#### [Problem to work on]
Could you reproduce the line where "This screenshot has width=720, height=396." occurs and all lines after it in the listing below, through the final one, without changing anything?

----

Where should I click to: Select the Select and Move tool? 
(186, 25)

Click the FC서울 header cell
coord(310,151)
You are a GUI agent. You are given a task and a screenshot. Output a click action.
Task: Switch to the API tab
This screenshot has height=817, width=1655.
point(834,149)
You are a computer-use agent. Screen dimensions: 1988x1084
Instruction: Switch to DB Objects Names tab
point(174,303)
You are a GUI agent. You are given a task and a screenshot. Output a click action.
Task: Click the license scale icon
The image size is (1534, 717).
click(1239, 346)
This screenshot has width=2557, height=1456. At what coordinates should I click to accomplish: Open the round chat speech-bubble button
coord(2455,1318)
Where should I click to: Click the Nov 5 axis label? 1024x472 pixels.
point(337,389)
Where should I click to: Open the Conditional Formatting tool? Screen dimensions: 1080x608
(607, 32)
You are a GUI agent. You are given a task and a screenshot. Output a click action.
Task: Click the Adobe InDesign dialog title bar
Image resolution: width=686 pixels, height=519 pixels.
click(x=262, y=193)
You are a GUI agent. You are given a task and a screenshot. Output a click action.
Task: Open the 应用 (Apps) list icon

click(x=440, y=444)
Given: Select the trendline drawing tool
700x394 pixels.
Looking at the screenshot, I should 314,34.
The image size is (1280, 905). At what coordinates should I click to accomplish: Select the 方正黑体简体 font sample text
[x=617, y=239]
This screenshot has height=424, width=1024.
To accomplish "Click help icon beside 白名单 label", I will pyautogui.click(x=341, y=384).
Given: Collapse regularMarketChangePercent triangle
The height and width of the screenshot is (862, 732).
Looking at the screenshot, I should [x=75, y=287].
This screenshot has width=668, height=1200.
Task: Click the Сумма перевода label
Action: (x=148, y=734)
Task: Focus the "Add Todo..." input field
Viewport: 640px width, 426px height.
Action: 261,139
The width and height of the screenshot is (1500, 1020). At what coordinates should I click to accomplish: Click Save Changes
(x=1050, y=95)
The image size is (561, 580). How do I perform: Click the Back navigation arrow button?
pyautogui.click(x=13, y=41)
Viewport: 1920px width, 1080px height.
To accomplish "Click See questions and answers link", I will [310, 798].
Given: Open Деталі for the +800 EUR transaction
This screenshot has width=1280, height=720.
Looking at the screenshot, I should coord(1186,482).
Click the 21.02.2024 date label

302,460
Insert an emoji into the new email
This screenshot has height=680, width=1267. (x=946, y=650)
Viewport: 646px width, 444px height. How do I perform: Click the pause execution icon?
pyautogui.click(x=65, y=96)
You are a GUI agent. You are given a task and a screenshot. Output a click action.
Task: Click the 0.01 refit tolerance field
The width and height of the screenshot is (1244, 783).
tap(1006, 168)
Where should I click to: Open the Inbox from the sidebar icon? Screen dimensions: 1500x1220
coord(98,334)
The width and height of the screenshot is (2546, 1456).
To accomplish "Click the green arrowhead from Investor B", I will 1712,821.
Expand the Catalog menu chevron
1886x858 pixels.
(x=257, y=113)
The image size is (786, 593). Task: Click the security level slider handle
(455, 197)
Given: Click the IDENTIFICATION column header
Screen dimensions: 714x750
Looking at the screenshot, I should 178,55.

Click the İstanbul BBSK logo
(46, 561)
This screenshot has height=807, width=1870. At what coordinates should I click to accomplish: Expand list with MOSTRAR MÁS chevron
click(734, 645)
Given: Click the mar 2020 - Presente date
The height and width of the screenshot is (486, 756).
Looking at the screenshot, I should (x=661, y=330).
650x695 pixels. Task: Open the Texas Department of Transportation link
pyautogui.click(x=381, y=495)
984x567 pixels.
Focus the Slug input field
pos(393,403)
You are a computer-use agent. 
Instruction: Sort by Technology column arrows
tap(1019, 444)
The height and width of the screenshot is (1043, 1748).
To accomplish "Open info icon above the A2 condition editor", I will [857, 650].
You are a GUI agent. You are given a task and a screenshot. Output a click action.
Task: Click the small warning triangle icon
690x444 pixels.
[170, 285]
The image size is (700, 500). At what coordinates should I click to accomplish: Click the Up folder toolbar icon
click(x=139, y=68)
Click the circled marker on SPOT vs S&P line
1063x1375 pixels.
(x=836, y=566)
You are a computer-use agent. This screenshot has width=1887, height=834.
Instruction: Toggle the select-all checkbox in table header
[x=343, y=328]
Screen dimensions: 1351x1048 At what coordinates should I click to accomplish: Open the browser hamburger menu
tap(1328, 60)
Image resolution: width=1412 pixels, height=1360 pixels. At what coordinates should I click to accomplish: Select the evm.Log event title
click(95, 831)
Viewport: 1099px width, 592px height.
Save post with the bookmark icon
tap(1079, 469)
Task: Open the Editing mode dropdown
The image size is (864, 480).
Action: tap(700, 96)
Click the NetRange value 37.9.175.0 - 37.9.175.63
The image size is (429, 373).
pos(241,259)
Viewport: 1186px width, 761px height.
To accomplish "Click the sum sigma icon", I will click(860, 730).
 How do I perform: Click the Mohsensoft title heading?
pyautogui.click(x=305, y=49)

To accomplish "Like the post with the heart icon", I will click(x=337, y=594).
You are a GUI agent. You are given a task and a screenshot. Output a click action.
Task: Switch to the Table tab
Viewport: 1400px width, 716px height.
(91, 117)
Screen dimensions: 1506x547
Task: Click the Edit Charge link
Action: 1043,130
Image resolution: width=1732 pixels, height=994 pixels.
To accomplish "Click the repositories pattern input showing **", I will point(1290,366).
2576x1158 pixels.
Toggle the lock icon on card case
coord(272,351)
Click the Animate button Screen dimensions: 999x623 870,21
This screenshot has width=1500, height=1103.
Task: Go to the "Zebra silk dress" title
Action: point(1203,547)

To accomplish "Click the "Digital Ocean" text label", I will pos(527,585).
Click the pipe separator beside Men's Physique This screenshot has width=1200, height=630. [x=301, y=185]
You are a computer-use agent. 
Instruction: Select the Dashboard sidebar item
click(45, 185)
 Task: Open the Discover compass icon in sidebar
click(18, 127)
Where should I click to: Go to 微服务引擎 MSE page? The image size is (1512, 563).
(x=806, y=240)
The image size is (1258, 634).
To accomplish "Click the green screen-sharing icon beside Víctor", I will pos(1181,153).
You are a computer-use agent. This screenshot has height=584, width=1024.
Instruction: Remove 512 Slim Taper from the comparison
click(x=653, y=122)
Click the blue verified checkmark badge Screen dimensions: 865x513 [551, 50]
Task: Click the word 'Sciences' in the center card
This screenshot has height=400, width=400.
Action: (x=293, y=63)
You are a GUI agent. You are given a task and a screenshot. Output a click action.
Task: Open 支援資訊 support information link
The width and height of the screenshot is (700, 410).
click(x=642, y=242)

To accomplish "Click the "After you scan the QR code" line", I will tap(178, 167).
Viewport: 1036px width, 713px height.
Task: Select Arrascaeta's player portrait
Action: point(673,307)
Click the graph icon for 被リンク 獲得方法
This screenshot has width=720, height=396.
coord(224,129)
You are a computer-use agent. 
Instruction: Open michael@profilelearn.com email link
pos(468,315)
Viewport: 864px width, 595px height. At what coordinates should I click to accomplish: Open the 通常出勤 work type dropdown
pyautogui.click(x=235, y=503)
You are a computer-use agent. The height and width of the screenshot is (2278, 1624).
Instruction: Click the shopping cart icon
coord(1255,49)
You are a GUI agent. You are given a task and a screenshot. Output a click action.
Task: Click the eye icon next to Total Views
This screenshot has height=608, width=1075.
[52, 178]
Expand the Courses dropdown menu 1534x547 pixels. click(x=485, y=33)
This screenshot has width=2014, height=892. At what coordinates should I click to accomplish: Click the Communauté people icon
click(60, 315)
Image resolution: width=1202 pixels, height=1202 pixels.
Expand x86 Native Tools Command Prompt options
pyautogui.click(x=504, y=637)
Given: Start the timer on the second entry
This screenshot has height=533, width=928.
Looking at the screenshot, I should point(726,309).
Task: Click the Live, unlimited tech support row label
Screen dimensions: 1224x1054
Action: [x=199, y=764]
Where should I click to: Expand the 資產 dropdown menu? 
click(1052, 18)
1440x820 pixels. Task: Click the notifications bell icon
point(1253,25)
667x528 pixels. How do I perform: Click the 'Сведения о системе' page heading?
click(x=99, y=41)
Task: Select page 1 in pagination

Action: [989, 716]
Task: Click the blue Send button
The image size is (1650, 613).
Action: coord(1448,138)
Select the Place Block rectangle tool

----

#### [Task answer]
This screenshot has width=720, height=396.
coord(224,129)
You are a computer-use agent. 
Instruction: Open michael@profilelearn.com email link
pos(468,315)
Viewport: 864px width, 595px height. At what coordinates should I click to accomplish: Open the 通常出勤 work type dropdown
pyautogui.click(x=235, y=503)
You are a computer-use agent. The height and width of the screenshot is (2278, 1624).
Instruction: Click the shopping cart icon
coord(1255,49)
You are a GUI agent. You are given a task and a screenshot. Output a click action.
Task: Click the eye icon next to Total Views
This screenshot has height=608, width=1075.
[52, 178]
Expand the Courses dropdown menu 1534x547 pixels. click(x=485, y=33)
This screenshot has width=2014, height=892. At what coordinates should I click to accomplish: Click the Communauté people icon
click(60, 315)
Image resolution: width=1202 pixels, height=1202 pixels.
Expand x86 Native Tools Command Prompt options
pyautogui.click(x=504, y=637)
Given: Start the timer on the second entry
This screenshot has height=533, width=928.
Looking at the screenshot, I should point(726,309).
Task: Click the Live, unlimited tech support row label
Screen dimensions: 1224x1054
Action: [x=199, y=764]
Where should I click to: Expand the 資產 dropdown menu? 
click(1052, 18)
1440x820 pixels. Task: Click the notifications bell icon
point(1253,25)
667x528 pixels. How do I perform: Click the 'Сведения о системе' page heading?
click(x=99, y=41)
Task: Select page 1 in pagination

Action: [989, 716]
Task: Click the blue Send button
The image size is (1650, 613).
Action: coord(1448,138)
Select the Place Block rectangle tool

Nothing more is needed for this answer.